● Material for this task
_ _ _ _ _ _ _
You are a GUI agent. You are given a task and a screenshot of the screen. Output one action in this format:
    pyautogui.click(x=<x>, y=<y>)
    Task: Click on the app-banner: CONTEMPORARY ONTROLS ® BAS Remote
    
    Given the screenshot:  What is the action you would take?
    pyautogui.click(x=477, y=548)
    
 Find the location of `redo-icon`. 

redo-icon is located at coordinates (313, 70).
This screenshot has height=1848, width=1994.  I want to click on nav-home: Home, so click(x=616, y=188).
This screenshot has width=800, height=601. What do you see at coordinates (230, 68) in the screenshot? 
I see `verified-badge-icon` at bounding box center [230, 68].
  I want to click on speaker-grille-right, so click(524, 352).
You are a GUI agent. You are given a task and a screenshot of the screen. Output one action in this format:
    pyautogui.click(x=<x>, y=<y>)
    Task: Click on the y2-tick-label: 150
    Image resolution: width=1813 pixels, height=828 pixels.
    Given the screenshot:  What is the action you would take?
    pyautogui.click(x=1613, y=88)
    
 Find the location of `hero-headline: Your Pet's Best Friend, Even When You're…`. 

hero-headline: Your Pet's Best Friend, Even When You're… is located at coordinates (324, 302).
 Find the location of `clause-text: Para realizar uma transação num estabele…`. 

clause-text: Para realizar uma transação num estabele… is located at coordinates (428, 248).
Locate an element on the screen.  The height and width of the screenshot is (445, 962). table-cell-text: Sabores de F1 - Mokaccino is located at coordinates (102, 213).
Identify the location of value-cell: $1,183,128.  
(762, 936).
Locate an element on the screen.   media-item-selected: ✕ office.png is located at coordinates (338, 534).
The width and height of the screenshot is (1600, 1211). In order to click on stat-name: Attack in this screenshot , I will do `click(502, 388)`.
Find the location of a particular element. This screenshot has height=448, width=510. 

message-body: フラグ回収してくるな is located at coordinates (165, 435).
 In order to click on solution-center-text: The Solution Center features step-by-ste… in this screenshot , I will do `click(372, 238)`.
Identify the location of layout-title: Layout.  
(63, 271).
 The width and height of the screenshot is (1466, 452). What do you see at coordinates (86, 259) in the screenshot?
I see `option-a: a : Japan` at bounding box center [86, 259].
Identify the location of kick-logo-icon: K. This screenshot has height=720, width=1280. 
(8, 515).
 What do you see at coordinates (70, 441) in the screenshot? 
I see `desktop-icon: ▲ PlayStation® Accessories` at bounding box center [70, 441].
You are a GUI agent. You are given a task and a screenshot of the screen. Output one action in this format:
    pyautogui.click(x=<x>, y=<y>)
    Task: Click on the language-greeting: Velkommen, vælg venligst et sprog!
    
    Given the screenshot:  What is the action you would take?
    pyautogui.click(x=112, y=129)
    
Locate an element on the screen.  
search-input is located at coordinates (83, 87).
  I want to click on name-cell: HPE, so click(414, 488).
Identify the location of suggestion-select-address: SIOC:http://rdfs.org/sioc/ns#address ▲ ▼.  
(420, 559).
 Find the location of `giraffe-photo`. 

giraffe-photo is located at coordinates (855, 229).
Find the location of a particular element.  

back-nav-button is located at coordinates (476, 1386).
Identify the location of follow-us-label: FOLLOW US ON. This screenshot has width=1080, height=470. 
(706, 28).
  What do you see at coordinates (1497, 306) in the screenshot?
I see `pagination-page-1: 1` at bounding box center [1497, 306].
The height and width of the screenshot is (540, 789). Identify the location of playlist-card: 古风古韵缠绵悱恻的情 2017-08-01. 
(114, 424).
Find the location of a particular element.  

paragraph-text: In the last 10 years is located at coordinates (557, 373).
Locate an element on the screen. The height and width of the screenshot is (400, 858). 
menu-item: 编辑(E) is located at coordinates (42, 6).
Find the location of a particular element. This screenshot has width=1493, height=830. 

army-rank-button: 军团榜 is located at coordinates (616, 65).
_ _ _ _ _ _ _
● Requirement
Reproduce everything from the line containing "The height and width of the screenshot is (540, 789)." down to the end of the records, substituting "specific" for "particular" and leaving all else unchanged.

● Written solution
The height and width of the screenshot is (540, 789). Identify the location of playlist-card: 古风古韵缠绵悱恻的情 2017-08-01. 
(114, 424).
Find the location of a specific element.  

paragraph-text: In the last 10 years is located at coordinates (557, 373).
Locate an element on the screen. The height and width of the screenshot is (400, 858). 
menu-item: 编辑(E) is located at coordinates (42, 6).
Find the location of a specific element. This screenshot has width=1493, height=830. 

army-rank-button: 军团榜 is located at coordinates (616, 65).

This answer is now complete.